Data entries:
-- -- --

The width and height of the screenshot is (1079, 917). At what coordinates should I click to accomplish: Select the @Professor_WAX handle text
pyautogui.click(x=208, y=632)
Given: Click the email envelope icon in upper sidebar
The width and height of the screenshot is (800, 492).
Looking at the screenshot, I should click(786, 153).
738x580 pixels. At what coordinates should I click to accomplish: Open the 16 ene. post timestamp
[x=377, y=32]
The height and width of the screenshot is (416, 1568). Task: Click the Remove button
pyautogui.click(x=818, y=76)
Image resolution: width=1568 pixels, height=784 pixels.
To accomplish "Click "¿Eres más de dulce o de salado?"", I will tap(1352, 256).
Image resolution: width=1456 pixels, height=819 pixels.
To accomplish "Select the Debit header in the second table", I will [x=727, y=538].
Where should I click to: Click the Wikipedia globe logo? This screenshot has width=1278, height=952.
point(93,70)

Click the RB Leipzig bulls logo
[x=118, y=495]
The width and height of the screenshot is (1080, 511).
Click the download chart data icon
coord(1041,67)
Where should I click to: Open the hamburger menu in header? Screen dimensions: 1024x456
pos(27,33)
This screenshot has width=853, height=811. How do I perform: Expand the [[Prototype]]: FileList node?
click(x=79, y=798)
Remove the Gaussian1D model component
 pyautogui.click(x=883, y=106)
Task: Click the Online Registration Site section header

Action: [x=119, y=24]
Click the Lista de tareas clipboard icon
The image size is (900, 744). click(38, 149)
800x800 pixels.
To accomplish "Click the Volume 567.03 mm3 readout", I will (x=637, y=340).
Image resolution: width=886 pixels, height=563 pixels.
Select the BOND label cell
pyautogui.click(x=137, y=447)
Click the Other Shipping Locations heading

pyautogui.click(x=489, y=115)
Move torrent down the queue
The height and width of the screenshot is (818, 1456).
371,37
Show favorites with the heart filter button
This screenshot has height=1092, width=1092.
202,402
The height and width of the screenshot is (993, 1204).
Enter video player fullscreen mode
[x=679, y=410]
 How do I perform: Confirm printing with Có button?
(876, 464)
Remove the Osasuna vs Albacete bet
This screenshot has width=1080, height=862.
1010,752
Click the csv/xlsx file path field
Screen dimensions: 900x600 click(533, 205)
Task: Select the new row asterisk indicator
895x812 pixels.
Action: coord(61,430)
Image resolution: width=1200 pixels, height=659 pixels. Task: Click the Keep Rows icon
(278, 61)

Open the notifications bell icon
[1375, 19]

-- -- --

WRITTEN REQUEST
Return every line of these items verbatim, with no changes.

CORRECT RESPONSE
The width and height of the screenshot is (1079, 917). At what coordinates should I click to accomplish: Select the @Professor_WAX handle text
pyautogui.click(x=208, y=632)
Given: Click the email envelope icon in upper sidebar
The width and height of the screenshot is (800, 492).
Looking at the screenshot, I should click(786, 153).
738x580 pixels. At what coordinates should I click to accomplish: Open the 16 ene. post timestamp
[x=377, y=32]
The height and width of the screenshot is (416, 1568). Task: Click the Remove button
pyautogui.click(x=818, y=76)
Image resolution: width=1568 pixels, height=784 pixels.
To accomplish "Click "¿Eres más de dulce o de salado?"", I will tap(1352, 256).
Image resolution: width=1456 pixels, height=819 pixels.
To accomplish "Select the Debit header in the second table", I will [x=727, y=538].
Where should I click to: Click the Wikipedia globe logo? This screenshot has width=1278, height=952.
point(93,70)

Click the RB Leipzig bulls logo
[x=118, y=495]
The width and height of the screenshot is (1080, 511).
Click the download chart data icon
coord(1041,67)
Where should I click to: Open the hamburger menu in header? Screen dimensions: 1024x456
pos(27,33)
This screenshot has width=853, height=811. How do I perform: Expand the [[Prototype]]: FileList node?
click(x=79, y=798)
Remove the Gaussian1D model component
 pyautogui.click(x=883, y=106)
Task: Click the Online Registration Site section header

Action: [x=119, y=24]
Click the Lista de tareas clipboard icon
The image size is (900, 744). click(38, 149)
800x800 pixels.
To accomplish "Click the Volume 567.03 mm3 readout", I will (x=637, y=340).
Image resolution: width=886 pixels, height=563 pixels.
Select the BOND label cell
pyautogui.click(x=137, y=447)
Click the Other Shipping Locations heading

pyautogui.click(x=489, y=115)
Move torrent down the queue
The height and width of the screenshot is (818, 1456).
371,37
Show favorites with the heart filter button
This screenshot has height=1092, width=1092.
202,402
The height and width of the screenshot is (993, 1204).
Enter video player fullscreen mode
[x=679, y=410]
 How do I perform: Confirm printing with Có button?
(876, 464)
Remove the Osasuna vs Albacete bet
This screenshot has width=1080, height=862.
1010,752
Click the csv/xlsx file path field
Screen dimensions: 900x600 click(533, 205)
Task: Select the new row asterisk indicator
895x812 pixels.
Action: coord(61,430)
Image resolution: width=1200 pixels, height=659 pixels. Task: Click the Keep Rows icon
(278, 61)

Open the notifications bell icon
[1375, 19]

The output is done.